CHARLESTON, S.C. — In the small pastor's study of the Morris Brown African Methodist Episcopal church, the Rev. Joseph A. Darby has already received visits in the last few months from Sens. John Edwards of North Carolina and John F. Kerry of Massachusetts, former Vermont Gov. Howard Dean and the Rev. Al Sharpton.
Sen. Joseph I. Lieberman (D-Conn.) has telephoned. Rep. Richard A. Gephardt (D-Mo.) sent a postcard.
Did Darby mention that South Carolina has moved up the date of its Democratic presidential primary next year to Feb. 3, one week after the first primary in New Hampshire?
He doesn't have to. "We're getting schmoozed," he said with a smile.
In the process, Darby and other African American activists in the state are changing the dynamics of the Democratic presidential race.
For decades, the Iowa caucus and New Hampshire primary have dominated the initial phase of the presidential campaign, giving the two virtually all-white states enormous power to winnow the field to the final contenders.
But South Carolina is positioned to become the first state in years with a large black population to influence the Democratic race during the opening stage.
That means the ability to mobilize African American voters -- a skill critical to the party's hopes in any general election -- could become a more prominent test on the road to the nomination as well.

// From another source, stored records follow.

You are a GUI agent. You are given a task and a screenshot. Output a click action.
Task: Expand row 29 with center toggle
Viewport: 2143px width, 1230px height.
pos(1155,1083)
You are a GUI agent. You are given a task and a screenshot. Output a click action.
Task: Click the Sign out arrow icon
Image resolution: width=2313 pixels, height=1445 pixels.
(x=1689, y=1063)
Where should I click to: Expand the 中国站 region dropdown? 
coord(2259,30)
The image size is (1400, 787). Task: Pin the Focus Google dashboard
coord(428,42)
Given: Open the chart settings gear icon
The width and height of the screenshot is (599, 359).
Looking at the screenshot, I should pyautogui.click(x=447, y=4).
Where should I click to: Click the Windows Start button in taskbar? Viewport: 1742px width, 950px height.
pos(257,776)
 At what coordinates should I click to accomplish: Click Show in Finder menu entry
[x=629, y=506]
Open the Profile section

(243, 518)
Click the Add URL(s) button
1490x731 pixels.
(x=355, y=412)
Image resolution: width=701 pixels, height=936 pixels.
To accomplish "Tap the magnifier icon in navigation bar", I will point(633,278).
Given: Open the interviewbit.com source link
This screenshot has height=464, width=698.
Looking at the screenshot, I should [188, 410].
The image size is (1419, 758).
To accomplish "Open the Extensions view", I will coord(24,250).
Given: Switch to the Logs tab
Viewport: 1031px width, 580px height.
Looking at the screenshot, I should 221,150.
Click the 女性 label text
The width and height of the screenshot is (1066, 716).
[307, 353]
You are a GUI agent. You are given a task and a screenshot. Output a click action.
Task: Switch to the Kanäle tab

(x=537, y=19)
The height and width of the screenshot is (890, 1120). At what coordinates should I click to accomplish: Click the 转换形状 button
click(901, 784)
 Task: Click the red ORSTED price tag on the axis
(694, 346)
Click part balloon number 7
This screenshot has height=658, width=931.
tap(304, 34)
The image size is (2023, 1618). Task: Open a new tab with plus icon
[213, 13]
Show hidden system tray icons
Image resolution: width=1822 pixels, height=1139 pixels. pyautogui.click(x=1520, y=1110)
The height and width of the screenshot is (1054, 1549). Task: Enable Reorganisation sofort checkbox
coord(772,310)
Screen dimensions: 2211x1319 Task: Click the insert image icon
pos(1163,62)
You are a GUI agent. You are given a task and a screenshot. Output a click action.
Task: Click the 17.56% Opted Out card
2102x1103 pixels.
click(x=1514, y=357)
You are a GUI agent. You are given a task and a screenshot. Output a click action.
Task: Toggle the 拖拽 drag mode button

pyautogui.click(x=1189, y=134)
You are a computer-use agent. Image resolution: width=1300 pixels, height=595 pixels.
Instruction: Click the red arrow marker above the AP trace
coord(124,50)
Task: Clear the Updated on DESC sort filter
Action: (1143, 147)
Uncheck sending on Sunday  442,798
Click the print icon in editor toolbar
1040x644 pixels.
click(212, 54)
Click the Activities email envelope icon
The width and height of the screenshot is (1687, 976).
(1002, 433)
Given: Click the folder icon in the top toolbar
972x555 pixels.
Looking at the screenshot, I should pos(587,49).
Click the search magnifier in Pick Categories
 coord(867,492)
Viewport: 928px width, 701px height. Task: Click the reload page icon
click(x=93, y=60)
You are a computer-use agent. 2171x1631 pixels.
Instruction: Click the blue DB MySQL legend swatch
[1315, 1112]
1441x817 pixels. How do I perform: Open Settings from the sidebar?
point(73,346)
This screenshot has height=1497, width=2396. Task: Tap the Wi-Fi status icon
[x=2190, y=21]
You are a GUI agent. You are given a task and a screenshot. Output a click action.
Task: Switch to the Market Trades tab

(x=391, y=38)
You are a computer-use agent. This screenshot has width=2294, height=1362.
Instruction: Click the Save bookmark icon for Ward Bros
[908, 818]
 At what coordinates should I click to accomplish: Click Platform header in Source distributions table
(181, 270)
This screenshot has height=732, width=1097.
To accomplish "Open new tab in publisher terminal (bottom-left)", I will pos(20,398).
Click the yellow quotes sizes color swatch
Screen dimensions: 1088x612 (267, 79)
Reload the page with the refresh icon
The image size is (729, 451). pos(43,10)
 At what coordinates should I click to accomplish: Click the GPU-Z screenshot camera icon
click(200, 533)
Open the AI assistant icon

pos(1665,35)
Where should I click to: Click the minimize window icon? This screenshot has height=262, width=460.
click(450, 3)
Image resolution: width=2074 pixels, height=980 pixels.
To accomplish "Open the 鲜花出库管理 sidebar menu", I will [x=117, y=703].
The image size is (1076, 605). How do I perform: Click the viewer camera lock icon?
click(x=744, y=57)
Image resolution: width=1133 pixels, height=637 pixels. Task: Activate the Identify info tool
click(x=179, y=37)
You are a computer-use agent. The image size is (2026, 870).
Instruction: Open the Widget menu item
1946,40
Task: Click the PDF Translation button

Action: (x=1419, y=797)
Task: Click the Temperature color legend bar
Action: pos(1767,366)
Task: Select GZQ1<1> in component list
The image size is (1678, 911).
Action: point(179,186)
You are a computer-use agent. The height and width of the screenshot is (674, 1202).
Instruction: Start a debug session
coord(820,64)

Anywhere from one-third to half of the South Carolina Democratic primary vote will be black, local analysts predict.
"In my memory, we haven't had a state with this large an African American population this close to the front" of the nominating process, said Bill Carrick, a Los Angeles-based Democratic strategist who advises Gephardt.
South Carolina's importance has emerged in a year when the competition for African American votes in the Democratic primary is as wide-open as it has been since at least 1976. Black leaders agree that none of the Democrats seeking the presidential nomination begins with an obvious political advantage among African American voters.
"There is no [dominant] claim on the black community that can be made by any one of these candidates," said Rep. James E. Clyburn, a Democrat who is the state's most prominent African American politician.
With so many states crowding to the front of the campaign calendar, South Carolina won't have the Feb. 3 spotlight to itself. Its primary will be joined by contests in Arizona and Missouri, and possibly several others.